Risk factors for bleeding events in patients treated with glycoprotein (GP) IIb/IIIa inhibitors undergoing percutaneous coronary intervention have been identified and include advanced age, renal dysfunction, female gender, peripheral vascular disease, lower body weight, lower baseline hemoglobin, diabetes, and elevated peak activated clotting time. According to one study (CRUSADE trial) involving patients with non ST segment elevation acute coronary syndrome treated with a GP IIb/IIIa inhibitor, women are at a greater risk of bleeding than men, primarily because of excessive dosing.

Safety and effectiveness have not been established in pediatric patients (less than 18 years of age).

Dialysis

Data not available

Other Comments

The final concentration of tirofiban for infusion should be 50 mcg/mL.

In clinical trials of tirofiban, aspirin and heparin were usually administered concomitantly.

It is recommended that platelet counts, and hemoglobin and hematocrit be monitored prior to treatment, within 6 hours following the loading infusion, and at least daily during therapy. If there are significant changes in these lab values, more frequent monitoring is recommended. Confirmed thrombocytopenia (less than 90,000/mm3) is an indication to withhold or discontinue tirofiban (and heparin, if applicable).

To monitor unfractionated heparin, aPTT should be monitored 6 hours after the start of heparin infusion, and heparin should be adjusted to maintain aPTT at approximately 2 times control values.

A posthoc analysis of the PRISM PLUS trial involving patients with unstable angina/non ST elevation myocardial infarction revealed that use of tirofiban, in addition to heparin, provides a greater benefit and is associated with a lower risk of bleeding complications in men than in women at 30 and 180 days.
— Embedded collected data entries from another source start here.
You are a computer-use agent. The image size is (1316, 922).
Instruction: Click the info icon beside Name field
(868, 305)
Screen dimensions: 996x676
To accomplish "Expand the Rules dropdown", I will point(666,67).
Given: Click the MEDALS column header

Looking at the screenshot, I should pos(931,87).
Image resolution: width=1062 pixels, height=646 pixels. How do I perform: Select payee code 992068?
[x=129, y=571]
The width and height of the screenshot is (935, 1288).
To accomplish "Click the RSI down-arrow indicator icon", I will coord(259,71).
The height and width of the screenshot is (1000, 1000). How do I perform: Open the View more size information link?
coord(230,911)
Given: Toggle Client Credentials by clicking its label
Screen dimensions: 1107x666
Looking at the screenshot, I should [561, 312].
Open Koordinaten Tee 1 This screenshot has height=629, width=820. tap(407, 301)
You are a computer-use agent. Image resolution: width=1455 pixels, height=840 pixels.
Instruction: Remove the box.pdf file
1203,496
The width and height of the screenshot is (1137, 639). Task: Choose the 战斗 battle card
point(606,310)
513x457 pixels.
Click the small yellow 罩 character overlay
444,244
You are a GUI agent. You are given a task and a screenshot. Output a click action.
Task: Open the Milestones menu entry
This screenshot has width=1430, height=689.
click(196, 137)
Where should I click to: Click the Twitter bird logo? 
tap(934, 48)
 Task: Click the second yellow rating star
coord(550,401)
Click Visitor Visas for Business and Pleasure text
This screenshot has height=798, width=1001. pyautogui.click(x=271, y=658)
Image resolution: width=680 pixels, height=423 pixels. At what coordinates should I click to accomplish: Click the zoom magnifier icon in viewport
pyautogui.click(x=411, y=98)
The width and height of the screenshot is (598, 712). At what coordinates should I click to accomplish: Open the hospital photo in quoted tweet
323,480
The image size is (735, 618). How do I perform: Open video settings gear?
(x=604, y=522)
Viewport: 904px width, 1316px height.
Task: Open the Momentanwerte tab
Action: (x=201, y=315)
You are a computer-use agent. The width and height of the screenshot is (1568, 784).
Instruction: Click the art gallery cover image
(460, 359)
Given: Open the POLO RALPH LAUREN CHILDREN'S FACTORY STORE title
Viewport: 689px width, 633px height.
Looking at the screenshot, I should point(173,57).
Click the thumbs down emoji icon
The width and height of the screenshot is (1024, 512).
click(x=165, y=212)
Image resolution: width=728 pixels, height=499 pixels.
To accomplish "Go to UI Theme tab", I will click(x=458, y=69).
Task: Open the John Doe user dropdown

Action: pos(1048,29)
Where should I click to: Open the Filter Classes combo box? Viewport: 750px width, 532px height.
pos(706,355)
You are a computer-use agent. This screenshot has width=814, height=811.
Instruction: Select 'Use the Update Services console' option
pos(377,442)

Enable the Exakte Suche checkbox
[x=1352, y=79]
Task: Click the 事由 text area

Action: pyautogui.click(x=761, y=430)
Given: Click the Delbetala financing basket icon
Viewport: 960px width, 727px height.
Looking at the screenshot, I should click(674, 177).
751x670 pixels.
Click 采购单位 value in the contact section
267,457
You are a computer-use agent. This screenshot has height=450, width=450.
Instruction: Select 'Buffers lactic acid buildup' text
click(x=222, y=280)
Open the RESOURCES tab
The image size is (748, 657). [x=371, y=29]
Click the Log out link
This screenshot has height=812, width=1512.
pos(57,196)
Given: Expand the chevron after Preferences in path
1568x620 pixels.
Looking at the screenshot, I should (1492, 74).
The results of one study indicate that in patients with acute myocardial infarction undergoing artery stenting, early vs late administration (18 min vs 52 min after admission, respectively) of tirofiban was associated with a significant reduction in infarct size and improvement in myocardial salvage index. The 30 day composite end point of death, recurrent MI, or rehospitalization also favored early administration of tirofiban.